DNA-Spot/Trace Data core table

Requirement level: required

Summary

This is the mandatory core table of the 4DN FISH-omics Format for Chromatin Tracing. This table is used to record and exchange the primary results of Chromatin Tracing experiments. The Table is organized around individual DNA bright Spots that are spatially linked together in a three-dimensional (3D) polymeric Trace using a 3D polymeric tracing algorithm. As a result, all Spots that share the same Trace_ID, by definition belong to the same Trace.

Each row reports the X, Y, Z localization, and the Trace assignment (i.e., Trace_ID) of a FISH-omics bright Spot and corresponds to a specific genomic DNA target sequence identified by chromosome ID (Chrom), and by start (Chrom_Start) and end (Chrom_End) chromosome coordinates. In this table the reported X, Y, Z coordinates are assumed to result from post-processing and quality control procedures and therefore correspond to the final localization of the DNA target under study.

At a minimum the Table has to have 8 columns in the following order: Spot_ID, Trace_ID, X, Y, Z, Chrom, Chrom_Start, Chrom_End. These are required. Additionally in case sub-cellular structures, cells or extra cellular structures (e.g., Tissue) are identified as part of this experiment, this table has to mandatorily include the ID of the Sub_Cellular, Cell or Extra Cellular Structure Region of Interest (ROI) each Spot/Trace is associated with.

All other spot properties must be kept in the two additional tables Spot Quality table and Spot Biological Data table, indexed by Spot_ID and as described in the instructions for those tables. Additionally, in the case in which the final localization of DNA target results from combining multiple detection events (e.g., by combining localization events from different focal planes or times), the underlying raw data can be recorded in the corresponding Spot Demultiplexing table table as described in the instructions of that table.

Finally, Spot_ID identifiers are unique across the entire dataset, thus allowing to identify unambiguously a Spot in the Spot Quality table, Spot Biological Data table and Spot Demultiplexing table.

Exercise instructions:
• a. List the columns that the core table description names as required at a minimum, in the order it gives them.
• b. Transcribe everything in the core table description from "Requirement level: required" down to "the same Trace.".

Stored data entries
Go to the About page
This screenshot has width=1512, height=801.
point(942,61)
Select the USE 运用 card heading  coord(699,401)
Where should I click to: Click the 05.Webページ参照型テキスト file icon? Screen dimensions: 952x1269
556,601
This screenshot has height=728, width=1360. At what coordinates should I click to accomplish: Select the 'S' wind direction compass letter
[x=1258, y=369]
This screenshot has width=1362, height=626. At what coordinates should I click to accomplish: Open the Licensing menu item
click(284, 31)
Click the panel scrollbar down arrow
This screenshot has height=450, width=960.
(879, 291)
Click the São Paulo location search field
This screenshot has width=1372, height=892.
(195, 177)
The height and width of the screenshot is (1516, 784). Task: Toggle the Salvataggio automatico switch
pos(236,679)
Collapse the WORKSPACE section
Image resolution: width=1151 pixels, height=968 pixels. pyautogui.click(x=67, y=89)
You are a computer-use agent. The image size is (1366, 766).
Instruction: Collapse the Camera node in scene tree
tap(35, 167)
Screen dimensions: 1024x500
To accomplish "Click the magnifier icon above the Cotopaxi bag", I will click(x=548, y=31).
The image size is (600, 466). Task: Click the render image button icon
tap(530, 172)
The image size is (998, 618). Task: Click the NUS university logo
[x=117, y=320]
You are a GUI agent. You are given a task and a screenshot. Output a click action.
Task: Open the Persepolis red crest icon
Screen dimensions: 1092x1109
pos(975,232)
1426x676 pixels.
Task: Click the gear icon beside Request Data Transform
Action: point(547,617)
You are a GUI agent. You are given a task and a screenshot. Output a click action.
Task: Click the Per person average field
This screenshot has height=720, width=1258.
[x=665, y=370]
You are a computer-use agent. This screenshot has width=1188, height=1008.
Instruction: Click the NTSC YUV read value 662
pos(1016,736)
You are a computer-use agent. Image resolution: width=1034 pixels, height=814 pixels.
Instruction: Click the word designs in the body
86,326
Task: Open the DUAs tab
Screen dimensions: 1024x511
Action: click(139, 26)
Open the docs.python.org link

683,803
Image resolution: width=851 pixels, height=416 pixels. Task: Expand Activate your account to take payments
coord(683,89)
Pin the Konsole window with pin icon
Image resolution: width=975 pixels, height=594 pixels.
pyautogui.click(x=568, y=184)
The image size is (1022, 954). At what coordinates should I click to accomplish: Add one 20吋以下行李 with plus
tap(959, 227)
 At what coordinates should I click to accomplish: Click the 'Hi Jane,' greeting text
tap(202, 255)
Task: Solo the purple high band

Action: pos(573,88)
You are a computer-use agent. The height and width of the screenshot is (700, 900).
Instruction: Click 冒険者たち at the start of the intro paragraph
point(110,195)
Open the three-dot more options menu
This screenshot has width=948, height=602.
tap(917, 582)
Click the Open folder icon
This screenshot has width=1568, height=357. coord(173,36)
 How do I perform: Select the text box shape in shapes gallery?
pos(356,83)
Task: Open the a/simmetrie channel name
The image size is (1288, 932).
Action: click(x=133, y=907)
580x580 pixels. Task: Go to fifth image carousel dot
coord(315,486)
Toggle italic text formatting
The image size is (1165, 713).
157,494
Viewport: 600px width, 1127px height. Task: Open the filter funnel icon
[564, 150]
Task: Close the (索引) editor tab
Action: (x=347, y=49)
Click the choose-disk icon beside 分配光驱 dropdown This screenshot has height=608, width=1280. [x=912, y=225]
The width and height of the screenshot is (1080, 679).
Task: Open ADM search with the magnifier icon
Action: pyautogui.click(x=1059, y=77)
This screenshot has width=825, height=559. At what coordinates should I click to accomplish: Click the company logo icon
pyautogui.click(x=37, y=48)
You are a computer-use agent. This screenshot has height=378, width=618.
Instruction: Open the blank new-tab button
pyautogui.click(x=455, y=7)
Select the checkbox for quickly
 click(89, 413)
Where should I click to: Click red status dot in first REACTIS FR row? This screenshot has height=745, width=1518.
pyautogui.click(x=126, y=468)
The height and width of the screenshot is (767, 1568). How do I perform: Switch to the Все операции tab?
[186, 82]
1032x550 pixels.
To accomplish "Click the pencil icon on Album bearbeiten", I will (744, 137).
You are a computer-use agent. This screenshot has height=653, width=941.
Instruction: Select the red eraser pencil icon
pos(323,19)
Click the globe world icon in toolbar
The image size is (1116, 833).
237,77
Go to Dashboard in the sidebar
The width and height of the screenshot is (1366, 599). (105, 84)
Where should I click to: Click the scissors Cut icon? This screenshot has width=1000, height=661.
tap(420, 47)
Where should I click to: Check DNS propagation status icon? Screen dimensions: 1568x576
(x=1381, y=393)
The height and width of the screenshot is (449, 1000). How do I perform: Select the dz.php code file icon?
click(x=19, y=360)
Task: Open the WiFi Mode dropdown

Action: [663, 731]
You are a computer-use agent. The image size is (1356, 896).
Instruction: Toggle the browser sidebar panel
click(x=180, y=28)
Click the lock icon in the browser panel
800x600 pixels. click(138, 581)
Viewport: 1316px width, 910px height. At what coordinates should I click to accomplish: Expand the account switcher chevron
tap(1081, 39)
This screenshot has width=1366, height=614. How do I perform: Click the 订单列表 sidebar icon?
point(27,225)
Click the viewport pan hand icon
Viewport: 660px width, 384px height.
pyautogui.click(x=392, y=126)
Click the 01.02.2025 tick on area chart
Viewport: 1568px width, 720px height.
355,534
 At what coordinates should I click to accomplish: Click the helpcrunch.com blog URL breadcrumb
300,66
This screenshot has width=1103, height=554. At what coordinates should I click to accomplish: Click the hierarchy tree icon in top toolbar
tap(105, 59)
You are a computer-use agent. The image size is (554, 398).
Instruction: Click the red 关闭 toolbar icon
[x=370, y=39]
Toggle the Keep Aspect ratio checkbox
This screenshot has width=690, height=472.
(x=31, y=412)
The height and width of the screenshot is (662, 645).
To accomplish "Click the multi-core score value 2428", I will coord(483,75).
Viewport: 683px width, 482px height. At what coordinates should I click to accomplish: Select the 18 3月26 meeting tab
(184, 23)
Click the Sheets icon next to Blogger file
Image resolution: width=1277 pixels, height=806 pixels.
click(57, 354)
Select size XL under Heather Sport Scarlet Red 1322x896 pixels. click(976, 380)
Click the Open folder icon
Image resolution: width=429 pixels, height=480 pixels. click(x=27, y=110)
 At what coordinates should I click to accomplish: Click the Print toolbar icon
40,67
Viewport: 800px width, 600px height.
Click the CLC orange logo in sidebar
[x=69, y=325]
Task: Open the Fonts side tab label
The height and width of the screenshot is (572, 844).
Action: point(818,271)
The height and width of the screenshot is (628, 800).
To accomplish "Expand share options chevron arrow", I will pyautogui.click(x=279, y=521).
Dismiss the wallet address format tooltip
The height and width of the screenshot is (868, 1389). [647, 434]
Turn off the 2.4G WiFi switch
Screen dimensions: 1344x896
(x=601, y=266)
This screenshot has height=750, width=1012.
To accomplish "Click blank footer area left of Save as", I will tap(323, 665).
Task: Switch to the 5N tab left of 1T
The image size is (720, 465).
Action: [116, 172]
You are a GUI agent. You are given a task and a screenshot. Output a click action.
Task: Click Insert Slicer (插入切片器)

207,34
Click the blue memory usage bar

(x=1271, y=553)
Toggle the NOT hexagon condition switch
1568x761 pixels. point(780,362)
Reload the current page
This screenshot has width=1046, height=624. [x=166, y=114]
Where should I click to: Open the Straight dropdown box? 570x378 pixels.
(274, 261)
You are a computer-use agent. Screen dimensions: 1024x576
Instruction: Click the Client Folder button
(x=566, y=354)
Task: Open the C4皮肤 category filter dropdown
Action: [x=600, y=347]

Your written answers:
• a. Spot_ID, Trace_ID, X, Y, Z, Chrom, Chrom_Start, Chrom_End

• b.
Requirement level: required

Summary

This is the mandatory core table of the 4DN FISH-omics Format for Chromatin Tracing. This table is used to record and exchange the primary results of Chromatin Tracing experiments. The Table is organized around individual DNA bright Spots that are spatially linked together in a three-dimensional (3D) polymeric Trace using a 3D polymeric tracing algorithm. As a result, all Spots that share the same Trace_ID, by definition belong to the same Trace.